Assez dubitatif face à cette nouvelle vague « metoo ». Et toujours pour les mêmes raisons.

Si les victimes trouvent, dans l’instant et sur les réseaux sociaux, une forme de réconfort qui leur avait manqué lors de leur(s) agression(s), et si pour certaines ça peut être l’occasion d’en parler à ses proches ou à un professionnel, voire, si c’est encore possible, de porter plainte, je vois aussi une ribambelle de risques potentiels liés à cette « libération de la parole ».

D’abord, certaines victimes pourraient se sentir un peu plus enfermées dans leur secret si, par exemple, elles avaient trouvé jusque-là la force d’en parler en privé et de ne pas rendre cela public : il y a dans ce « mouvement » une forme d’injonction quand on est victime à « se libérer » alors qu’on a pu tout autant se reconstruire sans avoir à passer par une telle libération. L’injonction à participer au mouvement et à dévoiler les abus dont on a été victime peut alors faire naître chez des victimes une nouvelle forme de (fausse) culpabilité. La culpabilité de ne pas vouloir ou ne pas être capable de participer au mouvement. C’est peut-être une situation rare, mais inciter des victimes à se dévoiler publiquement, ça peut être un type de pression social pas évident à gérer. Après, si cela a des vertus cathartiques pourquoi pas, mais si ça réveille des plaies et en crée de nouvelles, oui, ça me semble potentiellement dangereux.

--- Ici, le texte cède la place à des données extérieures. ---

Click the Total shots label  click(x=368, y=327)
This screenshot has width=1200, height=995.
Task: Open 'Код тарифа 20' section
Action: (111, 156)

Ensuite, comme avec toutes ces manifestations de soutien et d’échanges de témoignages, je lis souvent que ça sert à changer les mentalités, franchement, j’ai un gros doute là-dessus. Ça change peut-être l’approche des victimes, les incitant plus à porter plainte sur le moment, et même pour commencer, par se défendre avec plus de véhémence quand surgissent les premiers écarts ; et si c’est le cas, ce serait une bonne chose, surtout si elles (les victimes) sont mieux accueillies quand elles portent plainte. Ce serait aussi penser qu’il y ait une porosité parfaite entre le monde virtuel et le monde réel. Ce dont je doute. Les comportements en ligne, et ça concerne aussi notre compréhension du monde, nos déclarations, c’est loin d’être le reflet de nos comportements dans la vie.

Mais ça ne change pas du tout le cœur du problème : les agresseurs. On a déjà vu des agresseurs se repentir ? Est-ce qu’on constate un réel changement dans le comportement de ces prédateurs problématiques depuis la première vague metoo ? J’en doute. Même quand ils sont pris sur le fait si on peut dire, ils ne reconnaissent jamais la gravité de leurs actes, justement parce que le pouvoir, leur autorité, est basé sur cette reconnaissance et cet affichage de puissance. Reconnaître ses torts, c’est se rabaisser, et donc perdre tout ce sur quoi ils ont bâti leur être.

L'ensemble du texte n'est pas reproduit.